Yeni bir yıla yeni umutlarla girmeye hazırlanıyoruz. Umutları körükleyen büyüten bir seçim yapılacak yeni yılda. Yeni yıl, seçim yılı olacak bir anlamda. Yeni yıl neler getirecek hep birlikte göreceğiz.
Cuma günleri bu köşede yazıyorum, aynı gün Radyo Hiraş'ta Manisa'da Yaşam Programını yapıyoruz Sayın Rıfat Uygur'la birlikte. Radyo Programını köşe yazısı ile başlatıyoruz. Bu yazım yeni yılla ilgili olduğu için Sayın Uygur'la elbet yeni yılı da konuşacağız bugün. Yazılarımda da, katıldığım programda da ne germek nede gerilmek istiyorum. Güler yüzlü yazılar ve güler yüzlü programlar yapmak istiyorum. Buna hepimizin ihtiyacının olduğunu düşünüyorum. Germek ve gerilmek istiyorsanız binlerce haklı neden bulabilirsiniz. Ancak gerilmek insanı huzursuz ediyor; Mücadele gücünü azaltıyor.

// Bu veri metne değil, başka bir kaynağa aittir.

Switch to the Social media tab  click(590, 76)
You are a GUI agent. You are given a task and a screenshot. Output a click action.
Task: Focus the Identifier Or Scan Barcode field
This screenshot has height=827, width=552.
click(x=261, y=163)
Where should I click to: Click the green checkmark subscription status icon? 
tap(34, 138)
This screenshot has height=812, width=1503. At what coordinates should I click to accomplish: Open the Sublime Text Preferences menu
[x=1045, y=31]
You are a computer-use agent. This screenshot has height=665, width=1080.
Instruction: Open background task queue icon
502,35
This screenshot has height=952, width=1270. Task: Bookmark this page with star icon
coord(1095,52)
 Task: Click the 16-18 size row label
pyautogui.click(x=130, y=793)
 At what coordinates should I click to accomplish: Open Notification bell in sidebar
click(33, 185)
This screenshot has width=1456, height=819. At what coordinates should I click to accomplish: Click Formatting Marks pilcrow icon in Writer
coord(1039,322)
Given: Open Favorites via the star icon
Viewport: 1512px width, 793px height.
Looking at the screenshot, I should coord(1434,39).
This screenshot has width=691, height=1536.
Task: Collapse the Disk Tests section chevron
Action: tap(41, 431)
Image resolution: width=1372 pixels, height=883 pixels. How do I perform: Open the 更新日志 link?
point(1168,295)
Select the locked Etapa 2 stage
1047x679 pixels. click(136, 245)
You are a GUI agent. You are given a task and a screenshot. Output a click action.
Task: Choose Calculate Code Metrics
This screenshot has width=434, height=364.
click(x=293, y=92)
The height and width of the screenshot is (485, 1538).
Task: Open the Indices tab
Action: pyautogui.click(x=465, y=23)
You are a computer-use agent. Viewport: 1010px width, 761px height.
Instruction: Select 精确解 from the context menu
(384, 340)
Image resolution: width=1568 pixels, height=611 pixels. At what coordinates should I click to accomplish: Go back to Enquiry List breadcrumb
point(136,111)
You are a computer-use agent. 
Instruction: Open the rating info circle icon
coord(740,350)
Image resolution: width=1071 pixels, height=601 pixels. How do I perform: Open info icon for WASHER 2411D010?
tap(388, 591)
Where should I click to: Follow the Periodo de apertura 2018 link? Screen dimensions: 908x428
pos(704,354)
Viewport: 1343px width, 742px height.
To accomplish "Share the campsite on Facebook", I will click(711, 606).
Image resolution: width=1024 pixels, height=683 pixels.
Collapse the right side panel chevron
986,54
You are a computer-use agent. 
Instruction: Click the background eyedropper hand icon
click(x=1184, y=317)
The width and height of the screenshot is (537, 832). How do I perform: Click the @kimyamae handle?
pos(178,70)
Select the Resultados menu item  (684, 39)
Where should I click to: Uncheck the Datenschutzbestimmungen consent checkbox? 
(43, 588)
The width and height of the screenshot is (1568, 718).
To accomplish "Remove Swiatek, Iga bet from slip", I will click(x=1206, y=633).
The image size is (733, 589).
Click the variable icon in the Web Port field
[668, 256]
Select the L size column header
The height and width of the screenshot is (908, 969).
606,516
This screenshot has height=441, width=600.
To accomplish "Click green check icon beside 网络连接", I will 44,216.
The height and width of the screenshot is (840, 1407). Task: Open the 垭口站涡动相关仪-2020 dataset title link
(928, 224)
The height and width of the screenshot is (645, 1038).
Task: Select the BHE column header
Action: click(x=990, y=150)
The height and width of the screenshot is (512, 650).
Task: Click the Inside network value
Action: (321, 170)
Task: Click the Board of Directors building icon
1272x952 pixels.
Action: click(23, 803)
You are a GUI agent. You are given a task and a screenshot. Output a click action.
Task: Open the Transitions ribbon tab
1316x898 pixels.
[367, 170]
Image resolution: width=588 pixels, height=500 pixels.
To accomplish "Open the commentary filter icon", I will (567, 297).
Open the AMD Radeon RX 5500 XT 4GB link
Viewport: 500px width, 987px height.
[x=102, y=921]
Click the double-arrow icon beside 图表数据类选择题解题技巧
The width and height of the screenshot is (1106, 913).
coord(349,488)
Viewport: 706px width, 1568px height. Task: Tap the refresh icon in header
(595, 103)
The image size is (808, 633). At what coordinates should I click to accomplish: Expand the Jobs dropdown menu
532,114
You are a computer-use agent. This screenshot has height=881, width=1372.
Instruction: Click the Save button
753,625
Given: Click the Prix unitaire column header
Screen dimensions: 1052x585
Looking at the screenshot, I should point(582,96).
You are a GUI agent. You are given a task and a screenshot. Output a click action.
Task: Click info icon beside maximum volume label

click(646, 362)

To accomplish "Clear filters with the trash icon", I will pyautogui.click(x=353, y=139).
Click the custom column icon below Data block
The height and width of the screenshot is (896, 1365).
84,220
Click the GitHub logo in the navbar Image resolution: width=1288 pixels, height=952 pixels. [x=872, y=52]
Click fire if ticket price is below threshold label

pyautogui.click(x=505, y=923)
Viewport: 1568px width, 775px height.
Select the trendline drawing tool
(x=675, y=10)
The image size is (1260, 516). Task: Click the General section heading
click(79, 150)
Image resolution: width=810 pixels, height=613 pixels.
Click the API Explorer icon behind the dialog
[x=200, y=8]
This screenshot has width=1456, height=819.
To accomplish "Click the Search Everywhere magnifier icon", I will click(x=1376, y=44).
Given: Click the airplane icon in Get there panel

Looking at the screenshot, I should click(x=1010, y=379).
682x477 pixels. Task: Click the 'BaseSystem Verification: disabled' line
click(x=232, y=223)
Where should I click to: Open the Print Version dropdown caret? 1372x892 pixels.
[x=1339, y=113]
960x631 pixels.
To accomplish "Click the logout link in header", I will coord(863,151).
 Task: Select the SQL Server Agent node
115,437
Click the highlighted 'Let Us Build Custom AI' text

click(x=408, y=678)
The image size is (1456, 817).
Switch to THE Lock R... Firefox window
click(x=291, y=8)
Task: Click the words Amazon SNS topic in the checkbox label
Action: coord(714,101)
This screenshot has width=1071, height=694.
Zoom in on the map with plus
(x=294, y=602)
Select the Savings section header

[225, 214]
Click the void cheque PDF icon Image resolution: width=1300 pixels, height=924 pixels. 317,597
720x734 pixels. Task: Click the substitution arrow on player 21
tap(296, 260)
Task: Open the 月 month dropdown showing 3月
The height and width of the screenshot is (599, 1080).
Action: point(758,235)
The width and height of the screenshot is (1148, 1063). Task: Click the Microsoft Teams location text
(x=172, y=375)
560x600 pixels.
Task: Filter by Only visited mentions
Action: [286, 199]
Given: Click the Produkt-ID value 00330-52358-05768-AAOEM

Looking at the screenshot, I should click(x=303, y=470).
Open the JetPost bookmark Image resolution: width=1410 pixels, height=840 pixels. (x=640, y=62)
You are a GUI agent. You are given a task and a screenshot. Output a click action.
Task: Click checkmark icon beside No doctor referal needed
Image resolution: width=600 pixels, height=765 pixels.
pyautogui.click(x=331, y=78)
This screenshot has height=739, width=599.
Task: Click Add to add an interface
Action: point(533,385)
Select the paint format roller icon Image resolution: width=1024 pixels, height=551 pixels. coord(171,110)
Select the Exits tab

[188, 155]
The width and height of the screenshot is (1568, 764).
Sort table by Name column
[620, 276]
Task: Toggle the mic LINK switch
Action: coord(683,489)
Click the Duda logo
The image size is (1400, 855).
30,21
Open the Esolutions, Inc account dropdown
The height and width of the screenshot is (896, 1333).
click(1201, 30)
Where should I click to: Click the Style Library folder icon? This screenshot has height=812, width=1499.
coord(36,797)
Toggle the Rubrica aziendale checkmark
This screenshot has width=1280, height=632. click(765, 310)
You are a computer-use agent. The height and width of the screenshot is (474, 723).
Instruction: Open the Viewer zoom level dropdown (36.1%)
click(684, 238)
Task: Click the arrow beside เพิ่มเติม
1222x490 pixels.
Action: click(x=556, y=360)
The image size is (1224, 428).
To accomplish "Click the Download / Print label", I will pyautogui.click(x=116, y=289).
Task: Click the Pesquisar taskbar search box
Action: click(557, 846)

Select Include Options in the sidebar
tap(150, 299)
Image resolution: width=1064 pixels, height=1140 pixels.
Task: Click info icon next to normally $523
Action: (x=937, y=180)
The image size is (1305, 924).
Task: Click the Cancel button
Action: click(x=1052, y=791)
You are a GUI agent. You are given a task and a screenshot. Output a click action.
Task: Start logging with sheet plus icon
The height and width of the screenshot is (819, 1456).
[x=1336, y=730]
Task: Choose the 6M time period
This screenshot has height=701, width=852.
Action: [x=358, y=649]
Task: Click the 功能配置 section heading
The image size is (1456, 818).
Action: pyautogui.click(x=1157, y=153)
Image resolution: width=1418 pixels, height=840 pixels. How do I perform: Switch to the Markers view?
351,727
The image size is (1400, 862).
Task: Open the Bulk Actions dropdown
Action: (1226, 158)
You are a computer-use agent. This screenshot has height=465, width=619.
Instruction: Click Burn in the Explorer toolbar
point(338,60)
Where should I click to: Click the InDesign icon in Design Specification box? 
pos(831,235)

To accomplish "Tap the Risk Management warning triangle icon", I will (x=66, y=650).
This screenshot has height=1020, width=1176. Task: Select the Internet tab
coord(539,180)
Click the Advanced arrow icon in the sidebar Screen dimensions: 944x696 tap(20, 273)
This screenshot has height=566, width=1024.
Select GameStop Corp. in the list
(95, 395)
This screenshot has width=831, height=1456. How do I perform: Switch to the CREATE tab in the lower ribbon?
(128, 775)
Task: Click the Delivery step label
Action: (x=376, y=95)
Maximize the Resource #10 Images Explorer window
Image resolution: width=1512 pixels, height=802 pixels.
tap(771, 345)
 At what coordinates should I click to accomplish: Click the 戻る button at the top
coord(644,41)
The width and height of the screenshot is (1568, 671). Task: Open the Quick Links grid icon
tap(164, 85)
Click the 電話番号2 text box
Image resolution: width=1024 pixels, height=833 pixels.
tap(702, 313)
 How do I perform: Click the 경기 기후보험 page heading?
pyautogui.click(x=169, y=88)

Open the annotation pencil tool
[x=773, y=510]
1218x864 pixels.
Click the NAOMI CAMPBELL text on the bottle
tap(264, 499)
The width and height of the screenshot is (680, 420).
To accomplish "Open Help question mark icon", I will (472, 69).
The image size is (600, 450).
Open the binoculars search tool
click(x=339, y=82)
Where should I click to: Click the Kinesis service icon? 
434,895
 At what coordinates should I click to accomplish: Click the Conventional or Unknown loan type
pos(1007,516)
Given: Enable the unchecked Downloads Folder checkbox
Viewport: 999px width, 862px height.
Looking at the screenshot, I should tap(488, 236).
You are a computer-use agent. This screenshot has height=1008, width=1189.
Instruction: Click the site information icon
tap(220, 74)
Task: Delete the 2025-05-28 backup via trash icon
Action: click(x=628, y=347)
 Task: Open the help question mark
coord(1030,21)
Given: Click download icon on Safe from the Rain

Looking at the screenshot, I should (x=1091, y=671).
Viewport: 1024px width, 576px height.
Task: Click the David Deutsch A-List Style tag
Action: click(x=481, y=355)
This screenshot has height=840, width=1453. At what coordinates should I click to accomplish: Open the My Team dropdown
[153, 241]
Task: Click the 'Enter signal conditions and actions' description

Germeyin gerilmeyin. Yeterince gerildik zaten.
Yazılarımda bir gün geçmişin gizemine, bir gün günümüzün gerçeklerine, bir gün geleceğin düşünü kurmaya yöneliyorum. Geçmişe ve geleceğe ilişkin kurgular yapmaya çalışıyorum. Yazmayı seviyorum. Aslında sevdiğim yazmak değil. Sevdiğim paylaşmak. Yazarak düşüncelerimi paylaşabildiğim için yazıyorum. İnsanın okunduğunu düşündükçe yazma isteği artarmış. Benim de öyle oluyor.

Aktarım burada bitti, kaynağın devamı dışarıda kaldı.